Faculty Research 1990 - 1999

Genetic regulation of traits essential for spontaneous ovarian teratocarcinogenesis in strain LT/Sv mice: aberrant meiotic cell cycle, oocyte activation, and parthenogenetic development.

Document Type

Article

Publication Date

1996

Keywords

Blastocyst: ph, Female, Meiosis, Metaphase, Mice, Mice-Inbred-BALB-C, Mice-Inbred-C57BL, Oocytes: ph, Ovarian-Neoplasms: ge, Parthenogenesis, SUPPORT-NON-U-S-GOVT, SUPPORT-U-S-GOVT-P-H-S, Teratoma: ge

First Page

5047

Last Page

5054

JAX Source

Cancer Res 1996 Nov 1;56(21):5047-54

Abstract

Strain LT/Sv female mice show a high frequency of spontaneous ovarian teratomas arising from parthenogenetically activated follicular oocytes. LT/Sv oocytes also arrest at metaphase of meiosis I, rather than progressing through to metaphase II, as do almost all fully grown oocytes from most other strains. We investigated a new set of recombinant inbred strains derived from BALB/c and C58 (the progenitor strains of LT/Sv) and crosses of these two progenitor strains and found that metaphase I arrest is necessary, but not sufficient, to cause parthenogenetic activation. Occurrence of progeny with phenotypes more extreme than either parent (transgressive variation) suggests that these traits are polygenic and that LT/Sv mice inherited a novel combination of permissive alleles from their progenitor strains. Absence of teratomas from some LT-related strains demonstrate that metaphase I arrest and parthenogenetic activation are not sufficient for teratoma formation and that additional permissive alleles are required for teratocarcinogenesis.
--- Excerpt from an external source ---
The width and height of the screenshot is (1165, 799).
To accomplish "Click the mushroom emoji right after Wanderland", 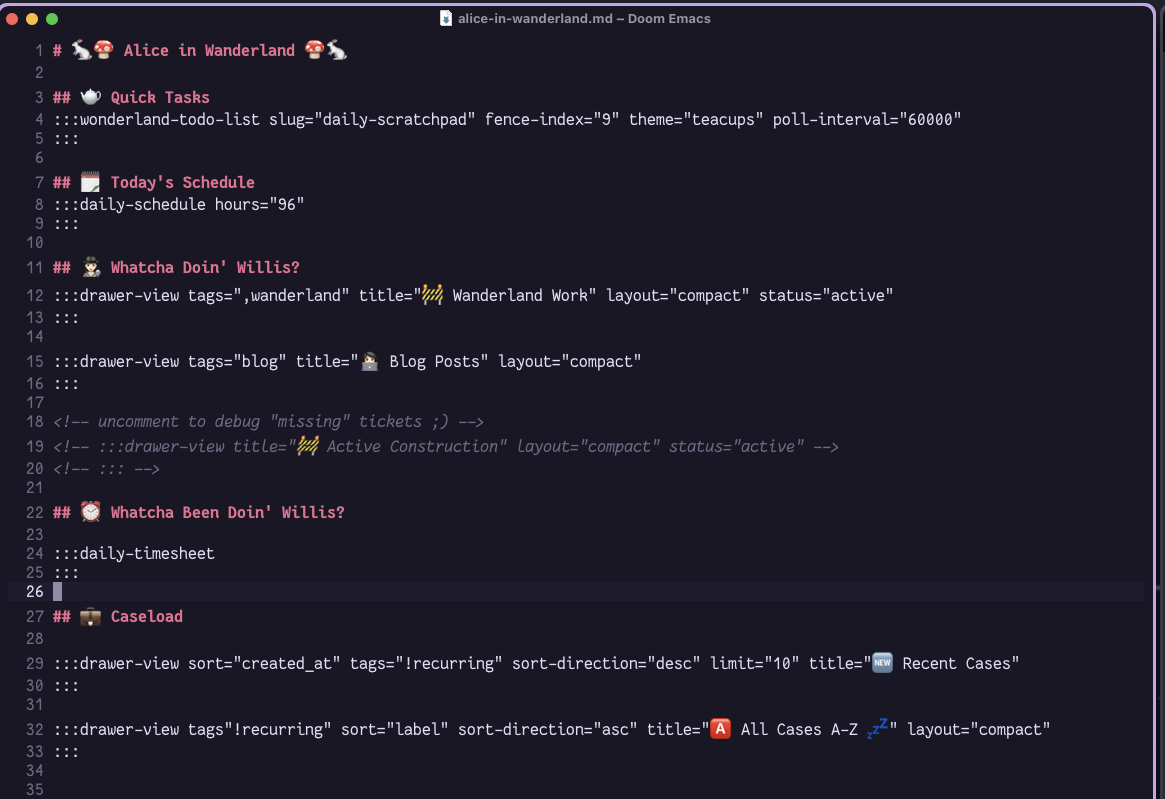I will coord(313,50).
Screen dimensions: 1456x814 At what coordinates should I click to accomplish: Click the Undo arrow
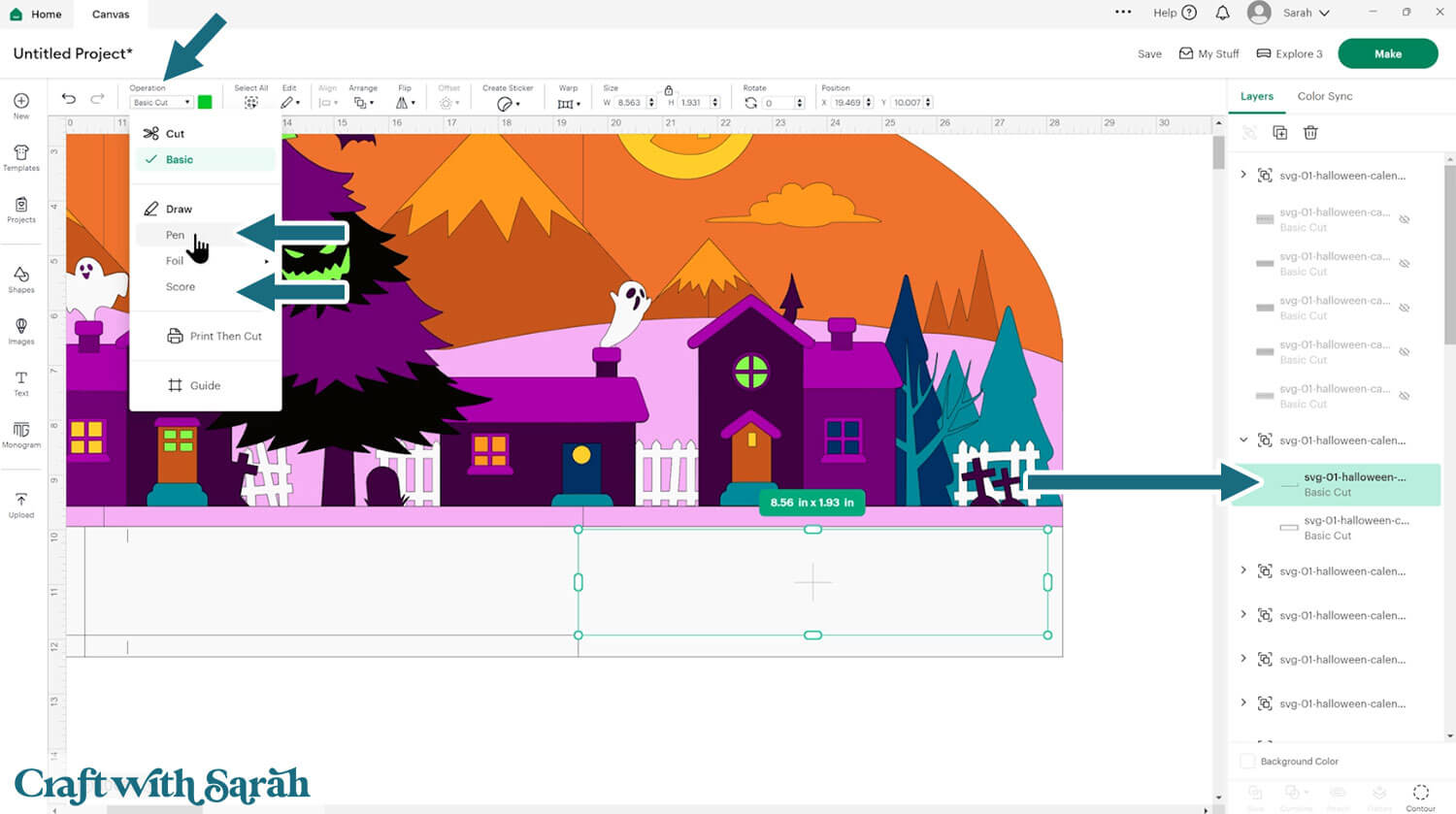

Finally, segregation analysis of teratoma formation in these strains suggests that a single autosomal gene derived from C57BL/6J mice is responsible for the high tumor incidence in one of these strains, LTXBO. Together these results show that metaphase I arrest, parthenogenetic activation of oocytes, and teratoma formation are multigenic traits involving a modest number of permissive alleles.